Improving Online Lane Graph Extraction by Object-Lane Clustering
This work addresses the need for accurate local scene understanding in autonomous driving, though it appears incremental as it builds on existing detection methods.
The paper tackles the problem of improving online lane graph extraction for autonomous driving by using 3D object detection outputs to assign objects to lane centerlines, resulting in substantial performance improvements over state-of-the-art methods.

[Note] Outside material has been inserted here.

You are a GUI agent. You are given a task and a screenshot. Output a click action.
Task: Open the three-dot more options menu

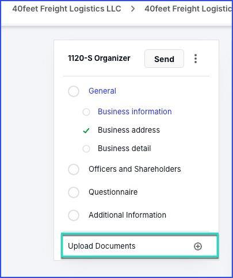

Autonomous driving requires accurate local scene understanding information. To this end, autonomous agents deploy object detection and online BEV lane graph extraction methods as a part of their perception stack. In this work, we propose an architecture and loss formulation to improve the accuracy of local lane graph estimates by using 3D object detection outputs. The proposed method learns to assign the objects to centerlines by considering the centerlines as cluster centers and the objects as data points to be assigned a probability distribution over the cluster centers. This training scheme ensures direct supervision on the relationship between lanes and objects, thus leading to better performance. The proposed method improves lane graph estimation substantially over state-of-the-art methods. The extensive ablations show that our method can achieve significant performance improvements by using the outputs of existing 3D object detection methods. Since our method uses the detection outputs rather than detection method intermediate representations, a single model of our method can use any detection method at test time.